By 1998 I wasn’t spending nearly as much time in the arcades as I used to. The same can be said for virtually everyone out there who played videogames. Arcades were slowly but surely dying off, and a lot of it had to do with the fact that home consoles like the PlayStation, N64, and Saturn had caught up to the power of the arcades, or at least were extremely close. When SoulCalibur was released in arcades in 1998 I remember glancing over at it in passing. I thought it looked alright, although nothing amazing. It was the sequel to 1995’s Soul Edge which I thought was pretty cool, but again, nothing too amazing. I preferred the Samurai Shodown series for my weapon-based fighters, but that’s a discussion for another day, and who knows maybe in that article I’ll profess my love to Soul Edge. I remember enjoying the arcade, but was too involved with Virtua Fighter 2 at that point in time. Everything changed the day I opened up an issue of EGM and saw the first screenshots for a Dreamcast launch title, SoulCalibur. Could this be the same game as the one in the arcades?

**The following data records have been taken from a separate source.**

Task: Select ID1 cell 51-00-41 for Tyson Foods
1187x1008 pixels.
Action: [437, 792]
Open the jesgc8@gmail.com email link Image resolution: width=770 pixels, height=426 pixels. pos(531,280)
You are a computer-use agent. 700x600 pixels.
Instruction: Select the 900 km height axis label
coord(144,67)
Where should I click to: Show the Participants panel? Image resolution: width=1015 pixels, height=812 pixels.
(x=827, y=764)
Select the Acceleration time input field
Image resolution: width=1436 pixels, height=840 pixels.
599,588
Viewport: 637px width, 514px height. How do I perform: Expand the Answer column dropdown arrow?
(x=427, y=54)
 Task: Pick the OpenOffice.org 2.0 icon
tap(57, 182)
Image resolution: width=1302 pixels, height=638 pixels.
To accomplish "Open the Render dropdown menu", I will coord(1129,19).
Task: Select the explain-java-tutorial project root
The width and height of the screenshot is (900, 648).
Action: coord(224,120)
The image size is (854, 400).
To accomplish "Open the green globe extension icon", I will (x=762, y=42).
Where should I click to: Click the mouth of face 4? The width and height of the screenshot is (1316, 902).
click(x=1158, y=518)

We don’t give SoulCalibur enough credit in the press. This one game is what convinced millions of people to go buy a Dreamcast, and also single-handily killed arcades. This was the first time, or at least the first time I can remember, where the home console version actually looked, sounded, and played better than the arcade original. This game featured countless additional content too. Honestly if you owned a Dreamcast, chances are very high you not only played this game, but that it remains one of your favorite Dreamcast games of all time. It was just that good. To this day it floors me. Shame those damn Agetec Dreamcast arcade sticks cost so much money!
Garou: Mark of the Wolves
The last game I’m going to talk about is one of the last games I played at the arcades that I have great memories of. Mark of the Wolves was released to the arcades in 1999 and while I was barely going to the arcades, when I did go this was the game I played. It was part of the Fatal Fury series, the last one SNK ever made in fact, and looked spectacular. It was one of the nicest looking 2D fighters ever released, and had spectacular gameplay. The ‘Just Defend’ system was awesome, and once you got the hang of it, the system allowed you to block at the very last second and turn your block into a counter. It was awesome. The game also introduced the TOP system which basically granted extra attack power, life recovery, and a special attack. Overall it was the combination of excellent gameplay, refined graphics, and a stellar cast that made this game shine.
The AES version was released in 2000, and the Dreamcast port followed the following year although there were some audio issues with the port. If you own an MVS arcade cabinet, or an AES this is one game you really shouldn’t miss out on. It was one of the last great SNK fighters released for the Neo Geo platform, and looks outstanding for a game released some 9 years after the platform launched. Garou was released on Xbox Live Arcade, as well as the Neo Geo X Mega Pack Vol. 1.